# FRAGMENTO DEL DOCUMENTO:

⟨

El flamante Uruguay comenzó a exportar extracto de carne en la década de 1860, cuando en Europa occidental aumentaban en general los salarios y la demanda como consecuencia de la revolución industrial, y en ciertos ámbitos se debatía cómo mejorar la calidad de la alimentación.
El aumento de la producción y productividad industrial conducía directamente a una mayor demanda de materias primas e, indirectamente, al aumento de la población, la urbanización, y la mejora de los salarios, lo que incrementaba la demanda de alimentos, ha observado Javier Rodríguez Weber, doctor en historia económica y docente de la Facultad de Ciencias Sociales de la Udelar.
Hasta entonces la exportación uruguaya de alimentos se basaba en el tasajo, era complementaria de cueros y lanas y los mercados no eran europeos sino latinoamericanos: Brasil y Cuba.

⟩

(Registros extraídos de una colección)
⟨

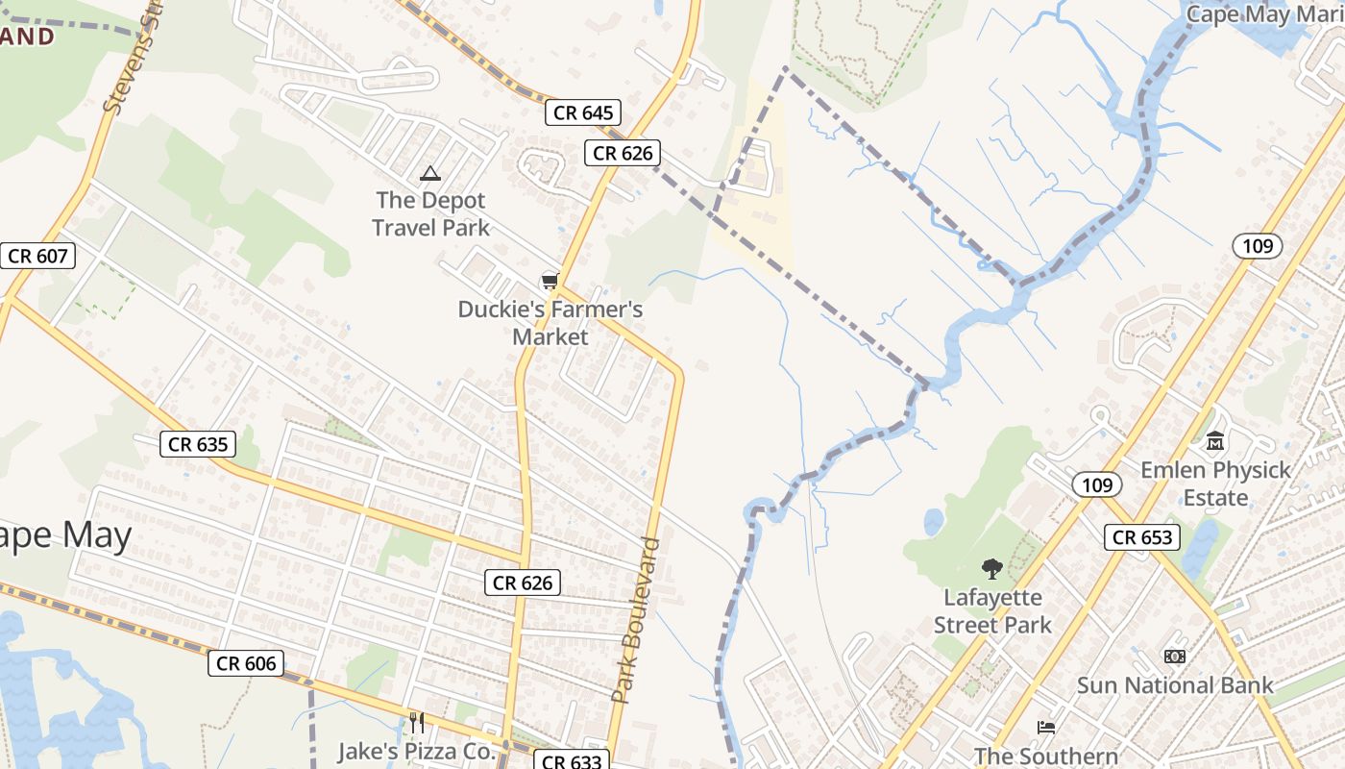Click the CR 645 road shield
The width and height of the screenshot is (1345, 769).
(583, 112)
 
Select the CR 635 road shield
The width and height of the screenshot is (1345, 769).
(198, 444)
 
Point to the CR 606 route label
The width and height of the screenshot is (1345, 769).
(246, 663)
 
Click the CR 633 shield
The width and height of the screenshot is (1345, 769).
(571, 761)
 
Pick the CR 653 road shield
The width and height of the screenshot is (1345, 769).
(1142, 537)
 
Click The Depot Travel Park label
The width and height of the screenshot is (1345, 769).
(430, 214)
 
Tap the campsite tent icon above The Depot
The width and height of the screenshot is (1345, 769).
(429, 174)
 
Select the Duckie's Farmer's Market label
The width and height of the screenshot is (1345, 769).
(550, 323)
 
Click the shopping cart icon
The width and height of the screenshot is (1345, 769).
(550, 281)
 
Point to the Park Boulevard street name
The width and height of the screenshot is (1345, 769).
(637, 620)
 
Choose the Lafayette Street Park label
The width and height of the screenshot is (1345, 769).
(992, 611)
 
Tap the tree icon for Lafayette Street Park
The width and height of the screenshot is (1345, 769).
(991, 569)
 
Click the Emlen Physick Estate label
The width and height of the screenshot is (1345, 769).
(1215, 484)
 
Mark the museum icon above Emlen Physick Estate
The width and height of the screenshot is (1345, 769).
(1215, 441)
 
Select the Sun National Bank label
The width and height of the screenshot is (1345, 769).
(1174, 685)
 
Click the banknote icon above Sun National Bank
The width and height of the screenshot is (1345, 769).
(1174, 657)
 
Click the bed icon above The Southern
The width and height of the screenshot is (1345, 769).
(1046, 728)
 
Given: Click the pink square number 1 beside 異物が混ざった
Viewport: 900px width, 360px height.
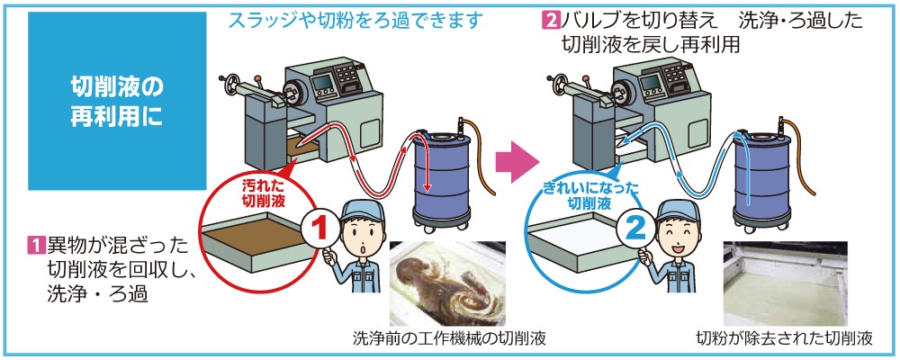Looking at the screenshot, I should (x=36, y=243).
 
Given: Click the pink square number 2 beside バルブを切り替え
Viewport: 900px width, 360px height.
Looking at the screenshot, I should (x=550, y=20).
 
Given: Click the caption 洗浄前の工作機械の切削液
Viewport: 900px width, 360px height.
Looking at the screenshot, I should (x=449, y=339).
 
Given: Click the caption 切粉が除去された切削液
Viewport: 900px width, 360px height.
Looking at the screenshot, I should (x=785, y=339).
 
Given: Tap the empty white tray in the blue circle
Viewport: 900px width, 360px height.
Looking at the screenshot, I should (x=577, y=237).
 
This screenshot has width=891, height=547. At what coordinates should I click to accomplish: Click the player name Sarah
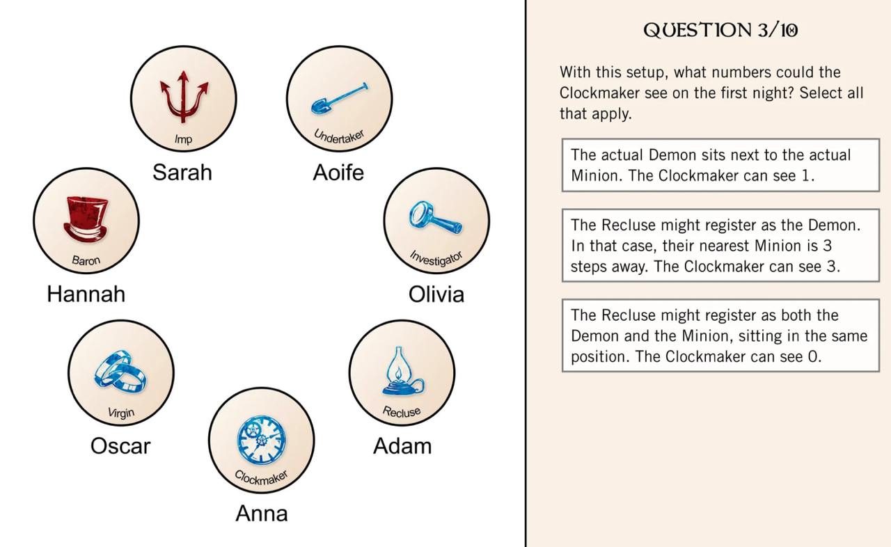tap(182, 173)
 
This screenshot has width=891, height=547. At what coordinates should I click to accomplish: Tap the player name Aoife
tap(338, 173)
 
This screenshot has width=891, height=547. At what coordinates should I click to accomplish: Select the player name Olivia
tap(436, 294)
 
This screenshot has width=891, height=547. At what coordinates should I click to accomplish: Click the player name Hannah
tap(86, 294)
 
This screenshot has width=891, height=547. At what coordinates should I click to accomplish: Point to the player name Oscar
tap(120, 445)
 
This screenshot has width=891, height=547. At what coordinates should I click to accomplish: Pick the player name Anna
tap(262, 514)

⟩

# TAREAS:
1. Convierte en una lista JSON de cadenas los registros comprendidos desde la línea que contiene "Pick the CR 653 road shield" hasta la línea que contiene "(1174, 657)", ambas incluidas, con una cadena por línea y sin las líneas en blanco.
2. Continúa el texto sobre la exportación uruguaya de extracto de carne a partir de su última oración.

# RESPUESTAS POR TAREA:
1.
[
  "Pick the CR 653 road shield",
  "The width and height of the screenshot is (1345, 769).",
  "(1142, 537)",
  "Click The Depot Travel Park label",
  "The width and height of the screenshot is (1345, 769).",
  "(430, 214)",
  "Tap the campsite tent icon above The Depot",
  "The width and height of the screenshot is (1345, 769).",
  "(429, 174)",
  "Select the Duckie's Farmer's Market label",
  "The width and height of the screenshot is (1345, 769).",
  "(550, 323)",
  "Click the shopping cart icon",
  "The width and height of the screenshot is (1345, 769).",
  "(550, 281)",
  "Point to the Park Boulevard street name",
  "The width and height of the screenshot is (1345, 769).",
  "(637, 620)",
  "Choose the Lafayette Street Park label",
  "The width and height of the screenshot is (1345, 769).",
  "(992, 611)",
  "Tap the tree icon for Lafayette Street Park",
  "The width and height of the screenshot is (1345, 769).",
  "(991, 569)",
  "Click the Emlen Physick Estate label",
  "The width and height of the screenshot is (1345, 769).",
  "(1215, 484)",
  "Mark the museum icon above Emlen Physick Estate",
  "The width and height of the screenshot is (1345, 769).",
  "(1215, 441)",
  "Select the Sun National Bank label",
  "The width and height of the screenshot is (1345, 769).",
  "(1174, 685)",
  "Click the banknote icon above Sun National Bank",
  "The width and height of the screenshot is (1345, 769).",
  "(1174, 657)"
]

2.
En 1866 Francis Clare Ford, cónsul en Uruguay, reportó favorablemente al Parlamento británico el proceso de producción en Fray Bentos del extracto de carne de Georg Giebert y Justus von Liebig: “Su potencia se puede calcular a partir del hecho de que 33 libras de carne [unos 15 kilos] se reducen a una libra de esencia [454 gramos], que es suficiente para hacer caldo para 128 personas [...]. Una cucharadita de extracto en una taza grande de agua, se consume sola. Y con la adición de un poco de pan, patata y sal, proporciona una buena comida” (1).
El extracto se exportaba a granel y luego se fraccionaba en los depósitos europeos en potes sellados.
Ciertos gobiernos y empresas, sobre todo de Gran Bretaña y Francia, experimentaron cómo llevar carne vacuna y ovina congelada desde América y Oceanía, donde se desperdiciaba en enormes volúmenes, solo para explotar la lana, los cueros y la grasa.
La emigración salvó a Europa de sus tensiones
Después de las guerras napoleónicas, que finalizaron en 1815, y hasta fines de ese siglo, entre veinte y treinta millones de habitantes de Europa emigraron a los confines del mundo.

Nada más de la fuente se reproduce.